Nothing but the lines from the one that contains "You are a computer-use" through the end of the data should be reproduced, and each must match exactly.

::::

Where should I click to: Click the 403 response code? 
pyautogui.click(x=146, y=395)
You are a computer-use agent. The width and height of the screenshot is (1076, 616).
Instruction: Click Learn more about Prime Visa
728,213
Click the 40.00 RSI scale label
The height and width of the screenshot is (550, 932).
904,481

::::

→ Reply to the task:
You are a computer-use agent. The width and height of the screenshot is (1076, 616).
Instruction: Click Learn more about Prime Visa
728,213
Click the 40.00 RSI scale label
The height and width of the screenshot is (550, 932).
904,481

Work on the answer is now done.